_Given instruction 1_
In the excerpt on Wilson lines, explain in one to three sentences what $D_{\mu\nu\nu}$ denotes in the sum over characters.

_Source document_
This formalism also treats the insertion of Wilson lines. For example, the
expectation of an unknotted Wilson line, in the representation $\mu$, given
by the trace of holonomy about a non-contractible, homotopically non-trivial
loop $C$, is
\[
\l< {\cal W}_{\mu} \r> = \frac{1}{Z}\int \chi_{\mu}(x_1)H\l(\prod_{i=1}^{g}
x_i y_i x_i ^{-1} y_i ^{-1}; 2\rho\r) \, dxdy. 
\]
As a sum over characters, this is 
\[
\l< {\cal W}_{\mu} \r> = \frac{1}{Z} \sum_{\nu}
D_{\mu\nu\nu}\frac{e^{-4c_{\nu}\rho}}{(\dim \nu)^{2g - 2}},
\]
where $D_{\mu\nu\nu}$ is the Clebsch-Gordan coefficient:
$\chi_\mu(x)\chi_\nu(x) = \sum D_{\mu\nu\sigma}\chi_\sigma (x)$.

_Record extracts_
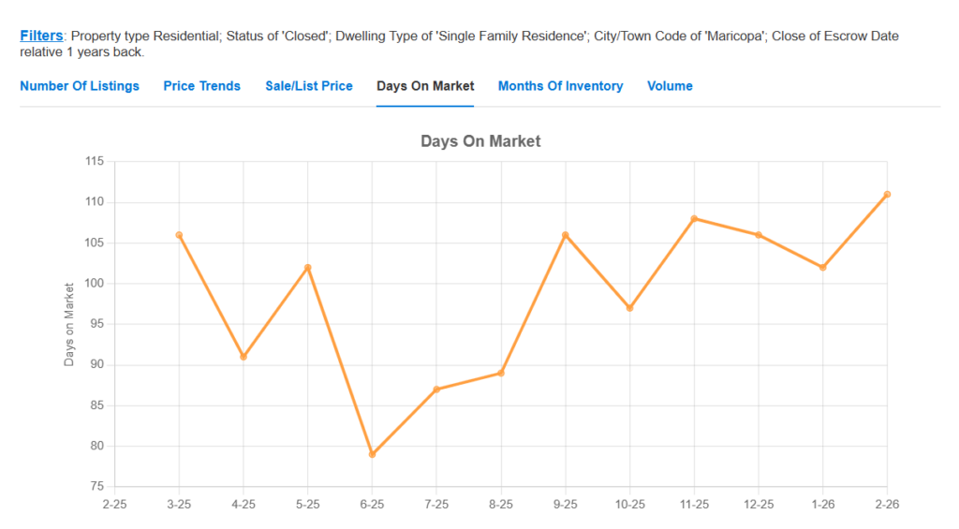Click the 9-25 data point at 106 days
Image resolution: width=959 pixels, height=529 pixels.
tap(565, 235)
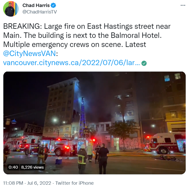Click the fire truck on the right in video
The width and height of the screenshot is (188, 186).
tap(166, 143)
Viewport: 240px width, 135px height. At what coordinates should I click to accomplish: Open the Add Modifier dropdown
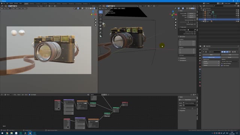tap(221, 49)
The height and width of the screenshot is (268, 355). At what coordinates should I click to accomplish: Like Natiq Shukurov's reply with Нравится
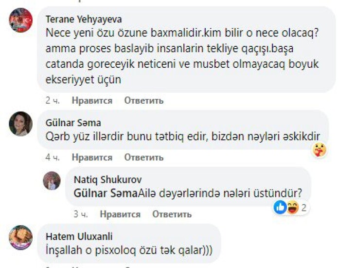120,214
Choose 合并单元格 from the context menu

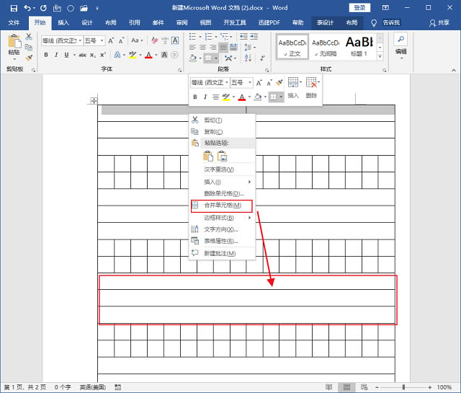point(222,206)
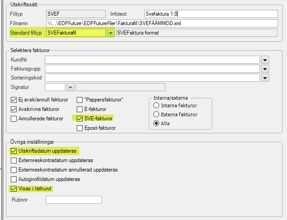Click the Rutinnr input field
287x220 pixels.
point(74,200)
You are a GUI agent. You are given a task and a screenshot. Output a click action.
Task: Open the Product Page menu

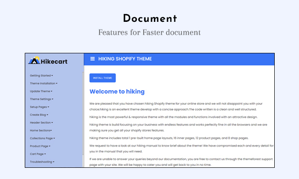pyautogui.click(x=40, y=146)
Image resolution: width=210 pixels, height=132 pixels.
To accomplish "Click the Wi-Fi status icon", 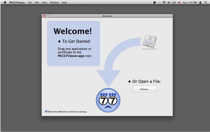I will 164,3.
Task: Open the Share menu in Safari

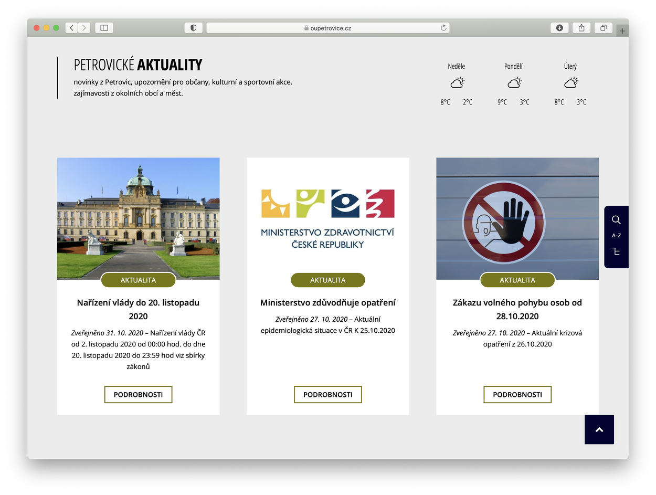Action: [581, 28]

==

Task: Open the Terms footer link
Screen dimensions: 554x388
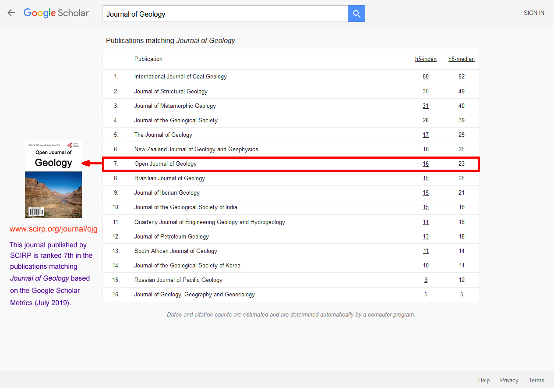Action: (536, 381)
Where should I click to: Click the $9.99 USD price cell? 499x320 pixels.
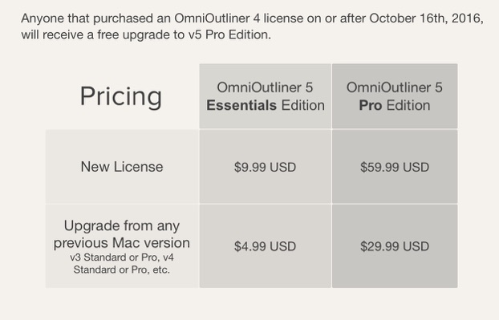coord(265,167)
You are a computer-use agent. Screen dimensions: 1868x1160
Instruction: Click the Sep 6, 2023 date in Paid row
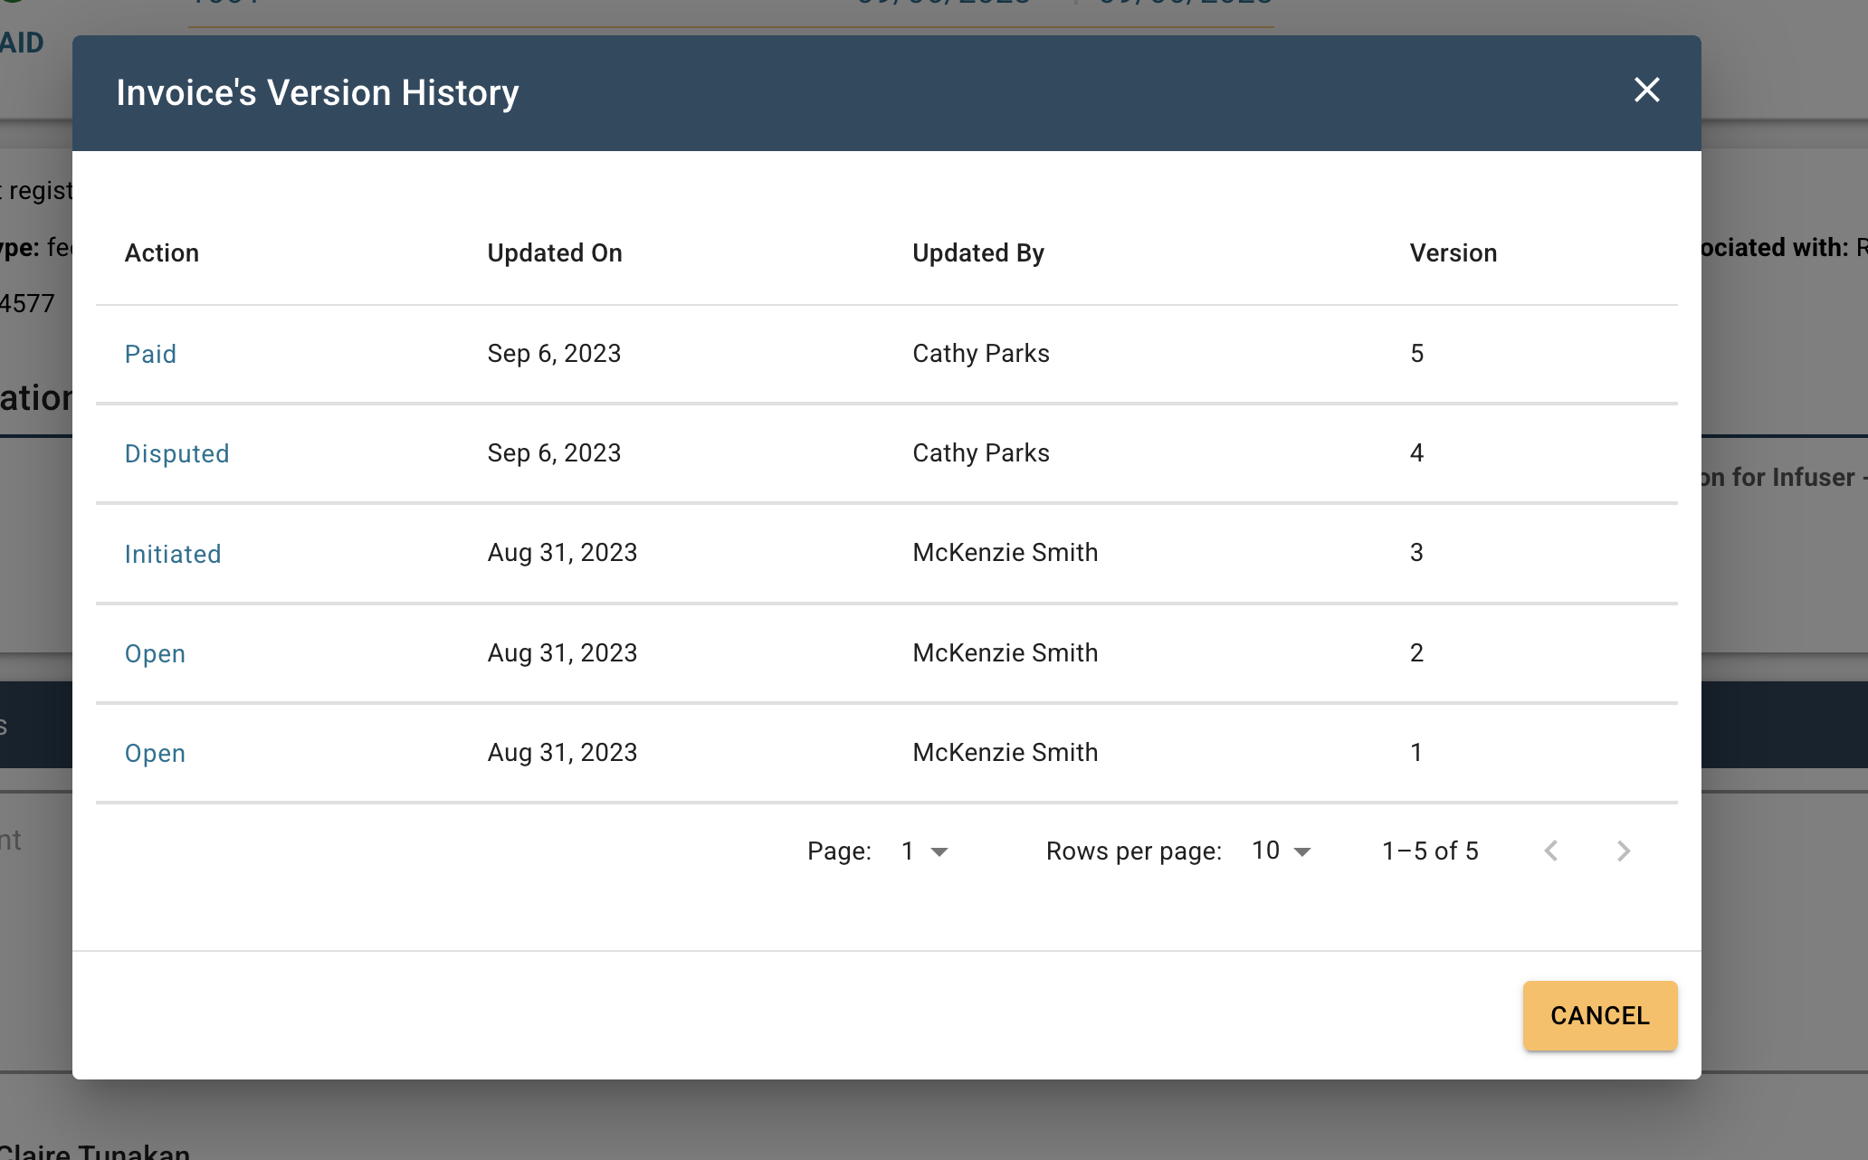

--

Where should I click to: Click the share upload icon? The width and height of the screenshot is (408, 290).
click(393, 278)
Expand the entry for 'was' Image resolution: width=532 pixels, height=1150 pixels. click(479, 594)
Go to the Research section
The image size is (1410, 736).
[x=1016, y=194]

_Given instruction 2_
Print everything in the entries from the line containing "Expand the entry" down to the line containing "[x=1016, y=194]", with both of those lines included.

_Expected output 1_
$D_{\mu\nu\nu}$ is a Clebsch-Gordan coefficient. These coefficients are defined by the expansion of a product of characters, $\chi_\mu(x)\chi_\nu(x) = \sum D_{\mu\nu\sigma}\chi_\sigma (x)$.

_Expected output 2_
Expand the entry for 'was' Image resolution: width=532 pixels, height=1150 pixels. click(479, 594)
Go to the Research section
The image size is (1410, 736).
[x=1016, y=194]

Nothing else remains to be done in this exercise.